> _TASKS FOR THIS EXERCISE_:
[1] In the calculus problem text, what value of a does the posted solution arrive at?
[2] Extend the calculus problem page below, picking up after its final line.

> _TEXT SECTION_:

○ ○ ○ ○ ○ ○ ○

A calculus problem by Rohith M.Athreya

Calculus Level 3

Given a function $f(x)=(60073-x^{10})^{\frac{1}{10}}$ and $f'(2)=\dfrac{1}{f'(a)}$ , where $a$ is a positive integer.

Find $a$ .

2 solutions

Rohith M.Athreya
Jan 12, 2017

Note that $\displaystyle \large f(f(x)) = x$

$\displaystyle \large f^{'}(x)=\frac{1}{f^{'}(f(x))}$

$\displaystyle \large f^{'}(2)=\frac{1}{f^{'}(f(2))}$

$\displaystyle \large f(2)=3=a$

I say this is a lovely sum

Md Zuhair - 4 years, 4 months ago

will add two such questions a day

have fun!!

○ ○ ○ ○ ○ ○ ○

> _DATASET EXTRACT_:
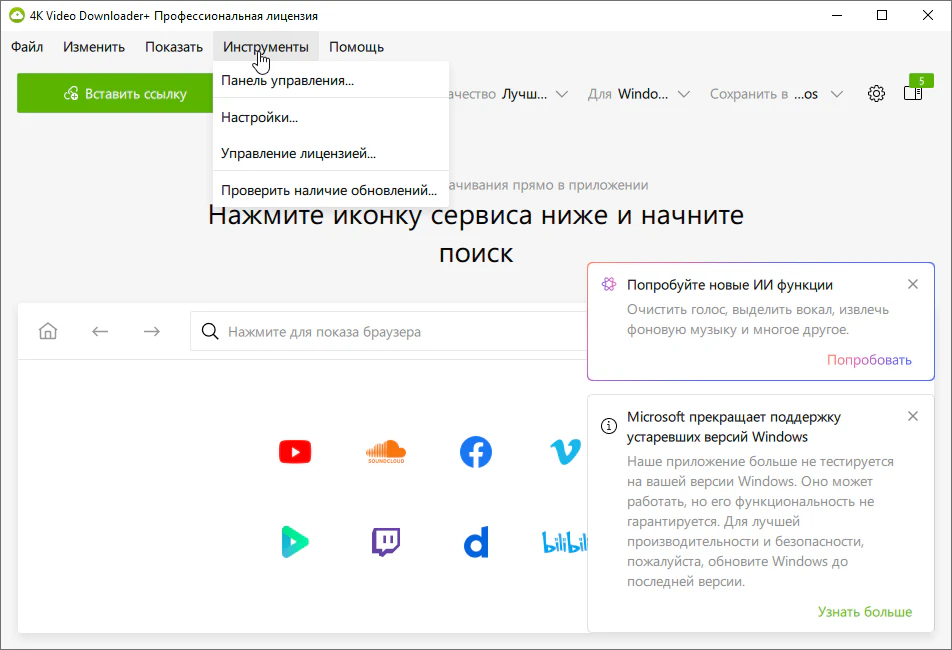
Task: Expand the Сохранить в folder dropdown
Action: (x=776, y=94)
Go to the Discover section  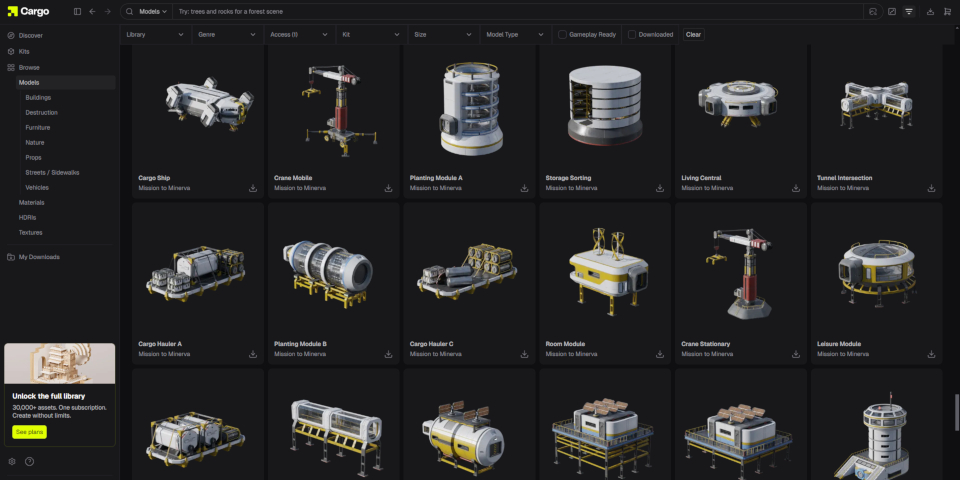tap(30, 35)
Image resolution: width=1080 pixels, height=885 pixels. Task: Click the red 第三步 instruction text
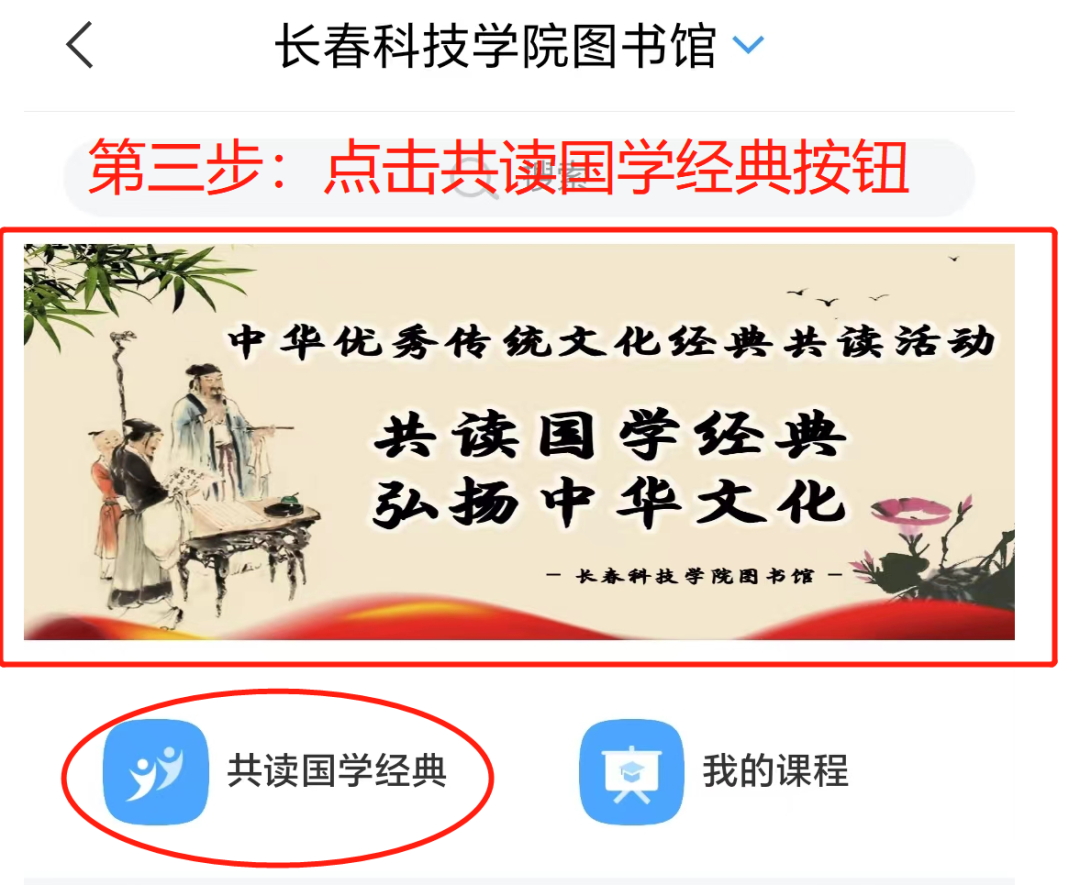[x=498, y=167]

○ ○ ○ ○ ○ ○ ○

> _ANSWERS PER TASK_:
[1] a = 3

[2]
Rohith M.Athreya - 4 years, 4 months ago

Thanks.. keep adding

Md Zuhair - 4 years, 4 months ago

very nyc problem

rakshith lokesh - 3 years, 2 months ago

Wonderful sum

Sumanth Hegde - 2 years, 8 months ago

I did it the long way, got 59049^(1/10) which simplified to 3. Nice question.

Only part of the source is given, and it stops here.